Avoiding conflict and pain can be healthy in life, but it spells death for fiction.

So here are a couple reasons your story might suck. Btw, remember while I have one finger pointing at you? Three are pointing back at me. I use these guideposts in my own work when I sense it’s starting to seriously suck.

#1—We Have Decoration Devoid of Substance

I’m going to let you in on a little secret. Novels are not pretty sentences or even pretty words. Sure, it’s nice to have them, but they’re not entirely necessary.

It’s like a cake. Some cakes are so intricate they’re literally works of art, but cake is meant for people to EAT. So I’d much prefer a plain cake that is so yummy angels sing than to bite into a work of “art” and get a revolting mouthful of sugar-laden lard.

Same with stories.
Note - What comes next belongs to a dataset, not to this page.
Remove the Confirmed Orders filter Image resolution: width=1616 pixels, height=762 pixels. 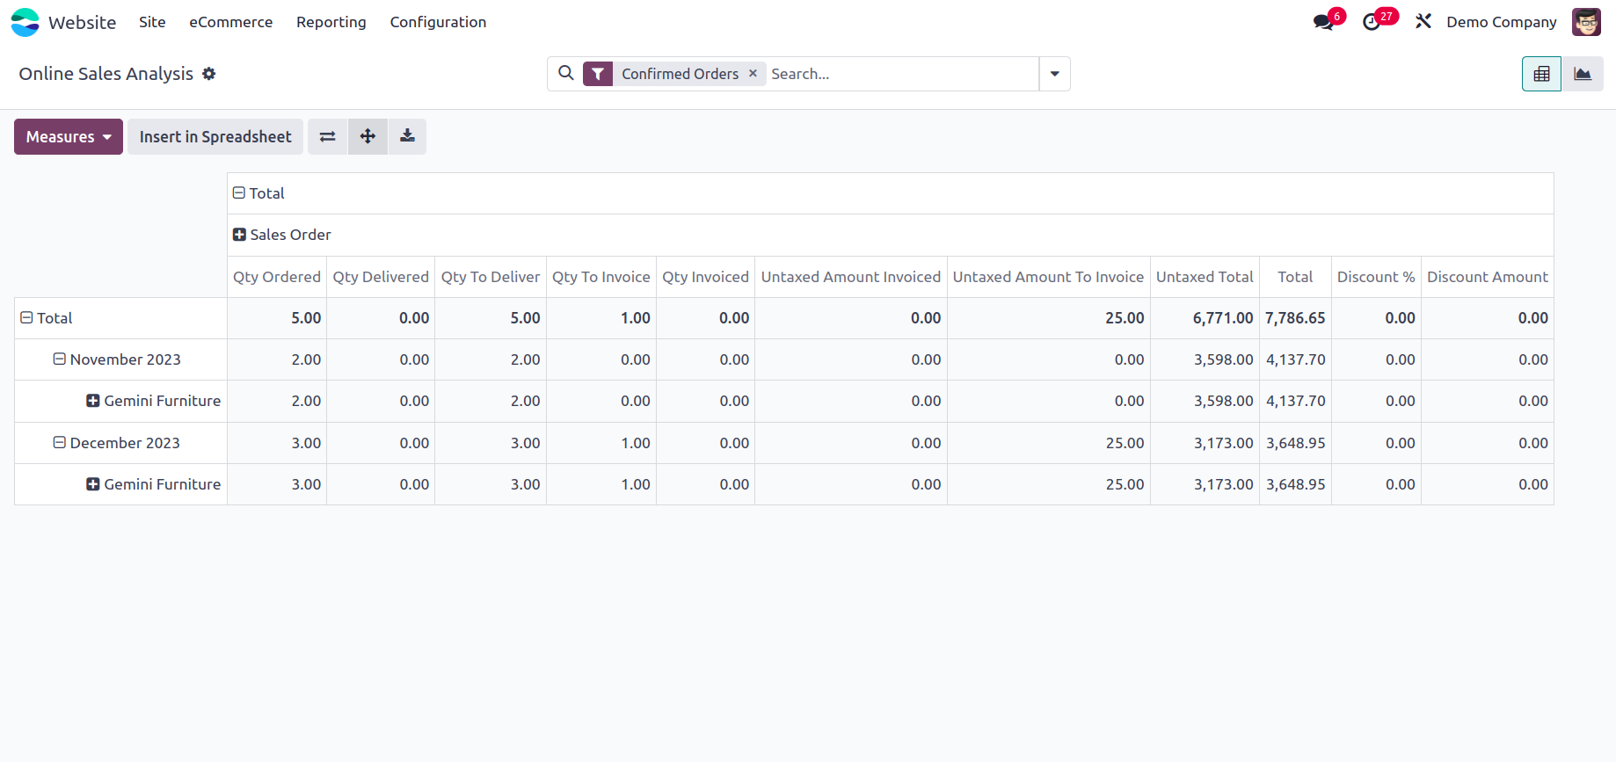[x=753, y=74]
Stories, too, are meant to be ingested, to FEED us emotionally.

Fiction is about one thing and one thing only—PROBLEMS.

PROBLEMS are the “cake” of story.

I don’t emotionally connect to a cerulean sky or a painstakingly accurate description of a forest or an 18th century tea setting. I have zip-nada invested in an outfit, a garden or the layout of a room (that’s “icing”). Most people prefer cake with icing and readers like stories with description, setting, superlative prose etc. (though to the degree varies with reader preference).
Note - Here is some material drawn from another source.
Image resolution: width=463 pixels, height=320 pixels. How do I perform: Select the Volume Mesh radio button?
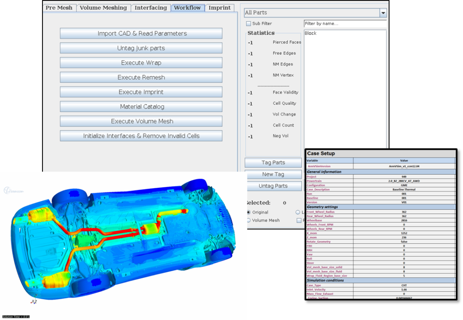coord(250,220)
All that “stuff” can make a story better, but they are NOT story, just like icing is not cake.

#2—We Have No Plot

Plot is basically a fancy way of saying we have a core problem in need of resolution (cake) and a plan (recipe) to do just that.

I cannot connect emotionally with a detailed description of a designer outfit, but I can connect with the woman who’s wearing this outfit. I don’t care all that much about the outfit, I care about the woman and the why behind the outfit.

What is she hiding? What is she up against? What must she face to become whole?

Is she in this outfit because she desperately needs a job? Because it hides the bruises from her emotionally and physically abusive husband who controls her life? The one she must find the courage (and job) to escape?

This is why I’m a huge believer in writers being able to articulate what their story is about in ONE sentence. If we can’t do that? Odds are we have icing and no cake. Or maybe a cake that’s half-baked or missing key ingredients.

#3—We Have No Clear Plot Goal

All stories have ONE CLEAR FINAL goal. And I don’t want to hear the BS copout of:

“Well, my story is literary and character-driven. Her goal is she wants to find out who she is.”

Aside from the fact that literary and character-driven stories don’t automatically get a pass on a plot, why do we care? What happens if the protagonist doesn’t find out ‘who she is’? Why is it important? What are the stakes? Why should I (the reader) root for her?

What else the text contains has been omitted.